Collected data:
BEGIN
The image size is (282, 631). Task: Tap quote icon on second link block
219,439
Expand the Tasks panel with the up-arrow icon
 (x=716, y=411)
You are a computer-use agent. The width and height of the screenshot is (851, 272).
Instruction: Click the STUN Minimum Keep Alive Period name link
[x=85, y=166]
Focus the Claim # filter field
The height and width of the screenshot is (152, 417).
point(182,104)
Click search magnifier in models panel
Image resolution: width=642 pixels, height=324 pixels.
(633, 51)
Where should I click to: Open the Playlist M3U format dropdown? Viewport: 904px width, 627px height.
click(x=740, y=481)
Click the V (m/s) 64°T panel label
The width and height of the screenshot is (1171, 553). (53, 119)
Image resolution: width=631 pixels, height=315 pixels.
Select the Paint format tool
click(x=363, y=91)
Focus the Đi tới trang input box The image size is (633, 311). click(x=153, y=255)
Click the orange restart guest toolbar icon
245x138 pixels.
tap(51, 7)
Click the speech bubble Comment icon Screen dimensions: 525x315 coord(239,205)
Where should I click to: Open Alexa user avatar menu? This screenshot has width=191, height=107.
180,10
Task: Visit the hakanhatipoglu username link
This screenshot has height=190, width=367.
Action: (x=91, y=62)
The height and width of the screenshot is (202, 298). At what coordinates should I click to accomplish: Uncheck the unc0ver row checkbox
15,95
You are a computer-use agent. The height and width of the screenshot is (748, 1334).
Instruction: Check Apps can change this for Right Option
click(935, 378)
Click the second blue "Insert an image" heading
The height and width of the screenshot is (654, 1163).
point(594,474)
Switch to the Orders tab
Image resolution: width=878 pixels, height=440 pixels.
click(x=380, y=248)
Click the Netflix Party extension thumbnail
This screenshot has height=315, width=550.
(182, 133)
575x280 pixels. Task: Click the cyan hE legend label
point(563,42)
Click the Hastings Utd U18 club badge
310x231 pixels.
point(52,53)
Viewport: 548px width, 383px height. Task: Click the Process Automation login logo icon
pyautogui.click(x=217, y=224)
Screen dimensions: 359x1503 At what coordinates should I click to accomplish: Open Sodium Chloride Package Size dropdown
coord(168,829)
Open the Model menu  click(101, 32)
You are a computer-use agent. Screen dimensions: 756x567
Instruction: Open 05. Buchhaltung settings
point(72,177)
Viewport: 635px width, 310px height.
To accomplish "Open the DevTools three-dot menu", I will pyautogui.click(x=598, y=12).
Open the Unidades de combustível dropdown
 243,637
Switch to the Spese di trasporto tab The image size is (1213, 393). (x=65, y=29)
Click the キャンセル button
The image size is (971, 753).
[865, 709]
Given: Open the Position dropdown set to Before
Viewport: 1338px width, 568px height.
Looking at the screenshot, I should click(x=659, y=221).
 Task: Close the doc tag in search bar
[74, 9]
END
▶ _WORK ORDER_
Whatever the entries say, repeat all of them exactly.

▶ _REPLY TO THE EXERCISE_
The image size is (282, 631). Task: Tap quote icon on second link block
219,439
Expand the Tasks panel with the up-arrow icon
 (x=716, y=411)
You are a computer-use agent. The width and height of the screenshot is (851, 272).
Instruction: Click the STUN Minimum Keep Alive Period name link
[x=85, y=166]
Focus the Claim # filter field
The height and width of the screenshot is (152, 417).
point(182,104)
Click search magnifier in models panel
Image resolution: width=642 pixels, height=324 pixels.
(633, 51)
Where should I click to: Open the Playlist M3U format dropdown? Viewport: 904px width, 627px height.
click(x=740, y=481)
Click the V (m/s) 64°T panel label
The width and height of the screenshot is (1171, 553). (53, 119)
Image resolution: width=631 pixels, height=315 pixels.
Select the Paint format tool
click(x=363, y=91)
Focus the Đi tới trang input box The image size is (633, 311). click(x=153, y=255)
Click the orange restart guest toolbar icon
245x138 pixels.
tap(51, 7)
Click the speech bubble Comment icon Screen dimensions: 525x315 coord(239,205)
Where should I click to: Open Alexa user avatar menu? This screenshot has width=191, height=107.
180,10
Task: Visit the hakanhatipoglu username link
This screenshot has height=190, width=367.
Action: (x=91, y=62)
The height and width of the screenshot is (202, 298). At what coordinates should I click to accomplish: Uncheck the unc0ver row checkbox
15,95
You are a computer-use agent. The height and width of the screenshot is (748, 1334).
Instruction: Check Apps can change this for Right Option
click(935, 378)
Click the second blue "Insert an image" heading
The height and width of the screenshot is (654, 1163).
point(594,474)
Switch to the Orders tab
Image resolution: width=878 pixels, height=440 pixels.
click(x=380, y=248)
Click the Netflix Party extension thumbnail
This screenshot has height=315, width=550.
(182, 133)
575x280 pixels. Task: Click the cyan hE legend label
point(563,42)
Click the Hastings Utd U18 club badge
310x231 pixels.
point(52,53)
Viewport: 548px width, 383px height. Task: Click the Process Automation login logo icon
pyautogui.click(x=217, y=224)
Screen dimensions: 359x1503 At what coordinates should I click to accomplish: Open Sodium Chloride Package Size dropdown
coord(168,829)
Open the Model menu  click(101, 32)
You are a computer-use agent. Screen dimensions: 756x567
Instruction: Open 05. Buchhaltung settings
point(72,177)
Viewport: 635px width, 310px height.
To accomplish "Open the DevTools three-dot menu", I will pyautogui.click(x=598, y=12).
Open the Unidades de combustível dropdown
 243,637
Switch to the Spese di trasporto tab The image size is (1213, 393). (x=65, y=29)
Click the キャンセル button
The image size is (971, 753).
[865, 709]
Given: Open the Position dropdown set to Before
Viewport: 1338px width, 568px height.
Looking at the screenshot, I should click(x=659, y=221).
 Task: Close the doc tag in search bar
[74, 9]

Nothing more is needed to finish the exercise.